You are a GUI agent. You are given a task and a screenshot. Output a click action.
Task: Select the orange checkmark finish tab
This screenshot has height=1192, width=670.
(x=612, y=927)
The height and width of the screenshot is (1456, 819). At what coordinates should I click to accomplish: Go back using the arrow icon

• **Set task**
Reproduce each of the items above verbatim, line for line.

• **Solution to this problem**
You are a GUI agent. You are given a task and a screenshot. Output a click action.
Task: Select the orange checkmark finish tab
This screenshot has height=1192, width=670.
(x=612, y=927)
The height and width of the screenshot is (1456, 819). At what coordinates should I click to accomplish: Go back using the arrow icon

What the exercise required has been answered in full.